It has been said that the main victim of war is the truth. This simplification leaves out the more human side, children, who on either side are those who suffer most from the consequences of conflict. Since the start of the war in South Sudan in 2013, more than 16,000 children have been forced to leave their toys behind and become soldiers.
In South Sudan’s case, concern for those under age must be rigorous, since after almost 4 years of fighting, the losses within this portion of the population have been in the thousands, including those who have died, been injured or been displaced (within or outside the region).
The South Sudanese war crosses all tolerable limits and on various occasions has led to results that directly affect the general population, especially women and children, those considered most vulnerable in society under these circumstances.
During the conflict, that has destroyed the very foundations of the country’s infrastructure, more than a million children fled as refugees to neighbouring states, according to statistics from UNICEF and the High Commissioner of the United Nations Refugee Agency (ACNUR).
“The dreadful statistics that show how one in five children in South Sudan have been forced to flee their homes, demonstrates how devastating this conflict has been for those most vulnerable in the country”, stated Leila Pakkala, Regional director of UNICEF for East and South-East Africa, after also pointing out that another million find themselves displaced within their own country.
This situation is also seen as a tragedy for those performing humanitarian work, as whilst the quality of life in the country declines quickly, nutritional provision becomes a fairy tale. Infant malnutrition, for example, increases hugely whilst the extreme weather facilitates the extinction of this part of the population. Wartime began in December 2013 between those loyal to President Salva Kiir and those standing with ex vice president Riek Machar.
The conflict is a political one, whose basis lies economically in the ability to take control of the plentiful oil sources in the country. The war also complicates the position between the Dinka and Nuer people in terms of their native status.

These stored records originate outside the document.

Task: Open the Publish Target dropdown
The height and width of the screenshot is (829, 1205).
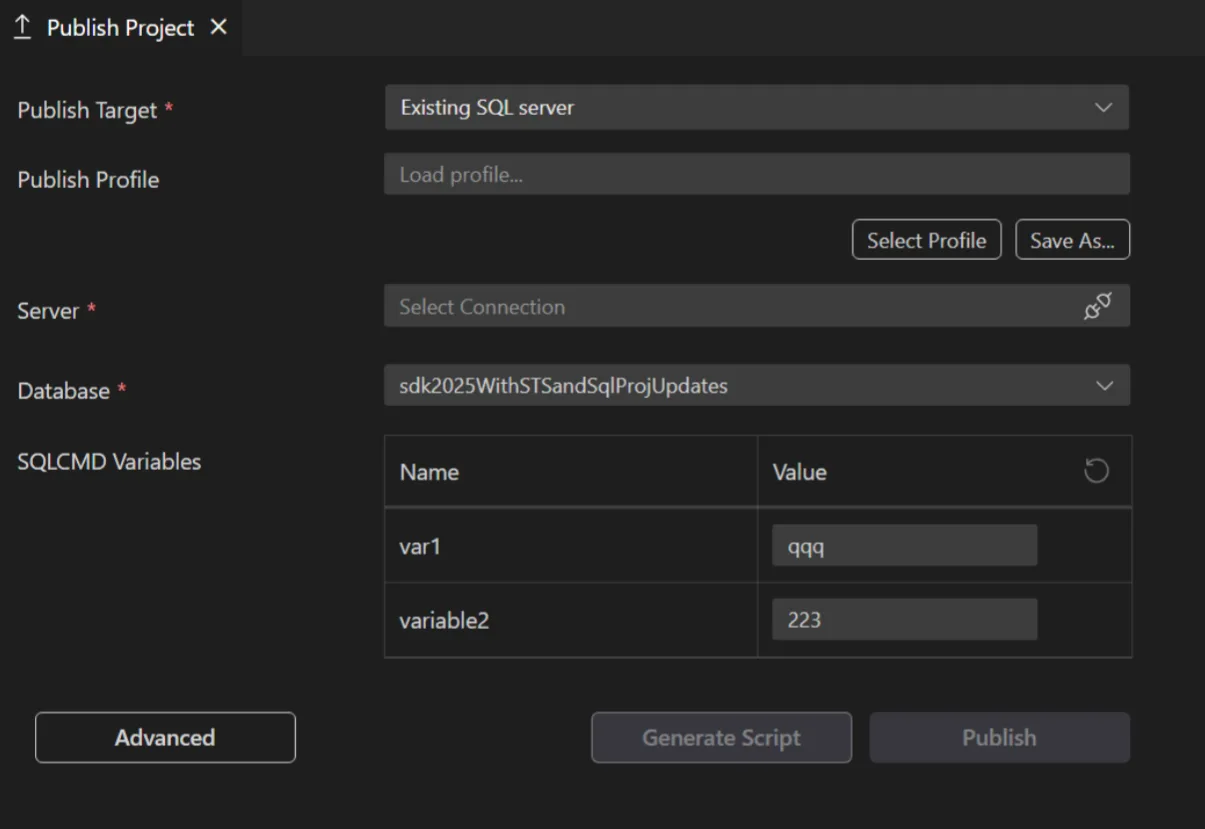Action: (757, 107)
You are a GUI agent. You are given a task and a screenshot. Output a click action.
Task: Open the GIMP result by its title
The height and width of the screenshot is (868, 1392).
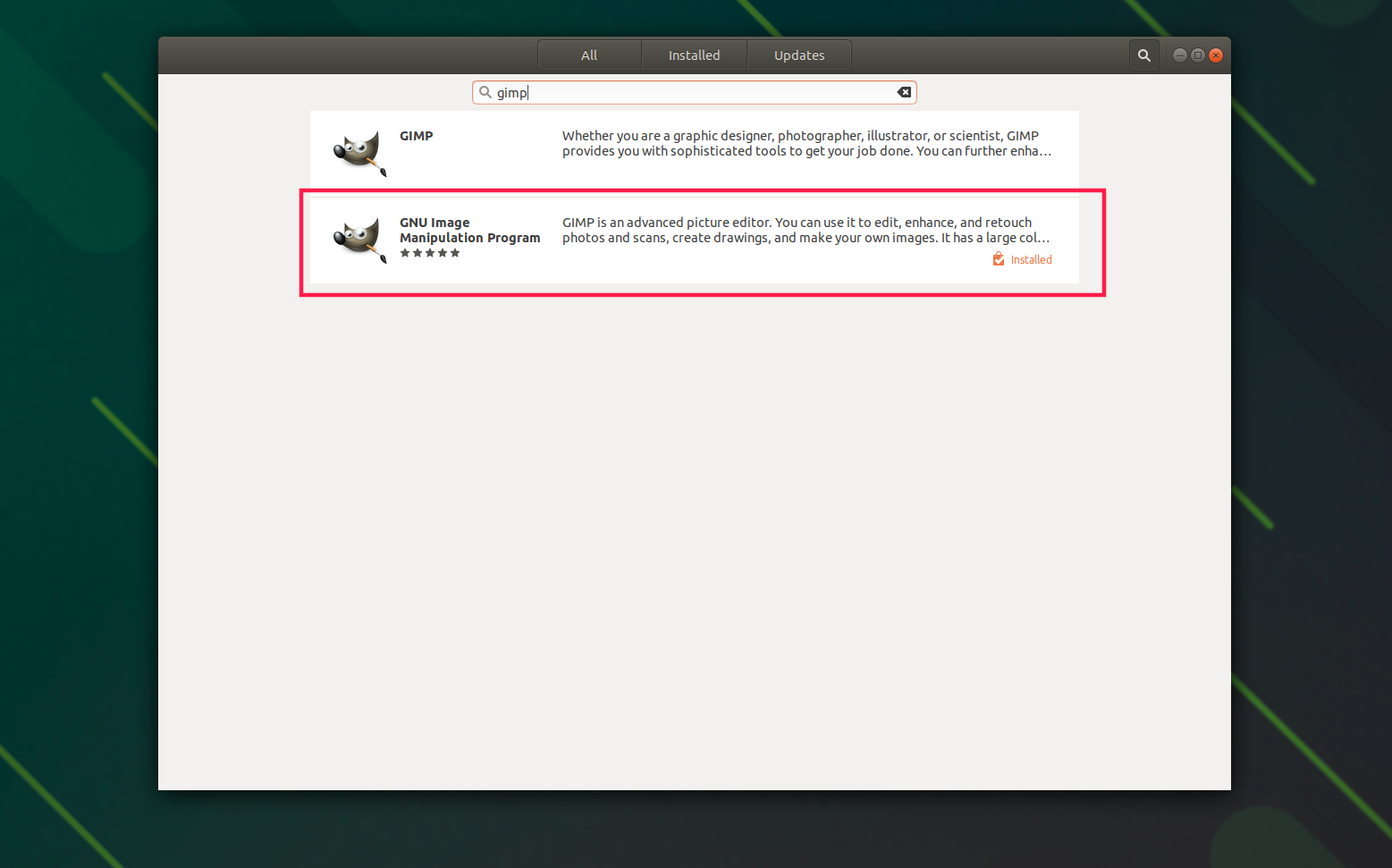(416, 136)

More than a thousand children were assassinated or have suffered injuries since the start of the war, according to figures, which could be much lower due to difficulties sourcing and verifying information.

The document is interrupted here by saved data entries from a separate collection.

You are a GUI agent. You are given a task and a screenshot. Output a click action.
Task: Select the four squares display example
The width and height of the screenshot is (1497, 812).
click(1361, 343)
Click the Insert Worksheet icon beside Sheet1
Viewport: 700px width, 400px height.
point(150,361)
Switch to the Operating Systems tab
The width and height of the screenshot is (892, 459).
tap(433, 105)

According to the United Nations, children account for 62% of the more than 1.8 million South Sudanese refugees, with the majority of those people arriving in Uganda, Kenya, Ethiopia, Sudan and the Democratic Republic of the Congo. Additionally, more than 75,000 of these young people crossed from South Sudan to these countries alone or separated from their families.
“The child refugees are becoming the face of this tragedy and it is very worrying. All of us who work in the humanitarian community need to save their lives urgently, committedly and with ongoing support”, declared Valentín Tapsoba from the African office of ACNUR.

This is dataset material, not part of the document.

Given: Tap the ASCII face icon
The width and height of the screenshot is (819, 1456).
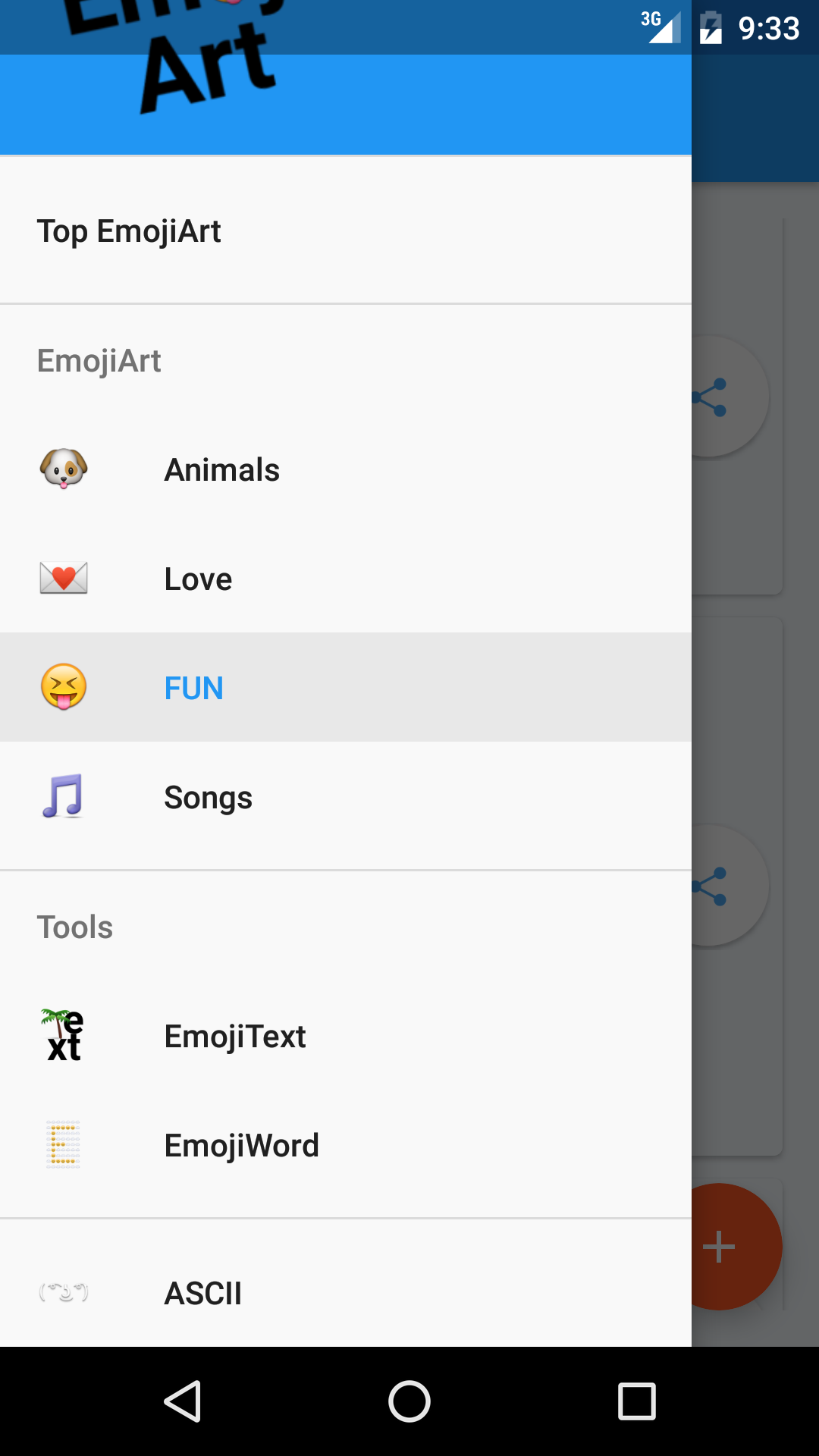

In the same way, the UN points out that the trauma, physical deformities, fear and stress suffered by so many children is only one part of the burden handed out by the South Sudanese crisis, furthermore, on losing any type of shelter, they can become victims of domestic violence (and slavery), sexual abuse and exploitation. Moreover, the war in South Sudan has forced 75% of children to stop attending school.
Confirmed by UNICEF, since the start of this year a total of 650 children have been recruited as child-soldiers which shows an increase with regards to the activity of military groups. This fits in with the apparent willingness of both sides to continue with fighting, even though they initiated a Peace Process in 2015, one which has been continually violated.
With this plan to defuse tensions in South Sudan, in 2015 UNICEF confirmed the demobilisation of 1,775 child soldiers, one of the largest measures of this type, but the return to war thwarted any advances in this area.
Various religious missions characterise the horror of this conflict as one of the worst tragedies of present times and to argue their case, refer to how harmful the environment is to children, whose poor health increases the likelihood of contracting contagious diseases.
The war is accompanied by a scarcity of food: “Conflict and starvation in South Sudan are having devastating effects on the youngest”, confirms the Salesian Mission in Gumbo, in the capital of the country, Juba.
Figures from humanitarian organizations linked with the UN, indicate that more than 1 million South Sudanese children are undernourished and more than 2 million have fled their homes in order to survive war, a war which started away from prying eyes and one fixated on destroying children.